On the other hand, the increase in profits from that region has slowed down, particularly in Colombia, where the economy has shrunk. A year after the lender sold some of its Caribbean businesses to concentrate on Latin America, shareholders will watch for Thomson’s strategy regarding the Colombian company and development possibilities in Mexico.

Scotia’s presence in Latin America sets it apart from other Canadian lenders, and shareholders do not anticipate the company’s thorough withdrawal.

There is evidence that he had previous experience working with Chile and Argentina. However, as King stated, Mexico and how you interact with Colombia are more important. He also mentioned that it is still unclear if the separation of Colombia would affect some of the other Latin American companies.

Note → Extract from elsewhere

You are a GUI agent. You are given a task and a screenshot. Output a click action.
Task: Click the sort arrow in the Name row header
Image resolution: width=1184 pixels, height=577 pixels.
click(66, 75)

According to Greg Taylor, chief investment officer of Purpose Investments, Scotiabank needs to expand its presence in the United States since “they call themselves the Bank of the Americas.”

“They’re doing a little bit of everything too much, and they need to focus on higher-margin businesses in Latin America,” according to Taylor.

During his first post-earnings conference call in February, Thomson said the bank would search for measures to grow deposits. This assertion was made because the bank attempts to improve its balance sheets with rising borrowing prices.

To reduce its reliance on wholesale borrowing, which has become more expensive due to the central bank’s rate rises, Scotiabank has been attempting to increase the number of clients it serves and the number of deposits it accepts. The bank’s provisions in the fourth quarter, which were significantly higher than anticipated, surprised the market.

“The big question that everyone had is, how much of this is because they’re actually seeing a slowdown versus how much of them are just trying to clean the balance sheet and set up for success going forward with the new plan,” according to Taylor.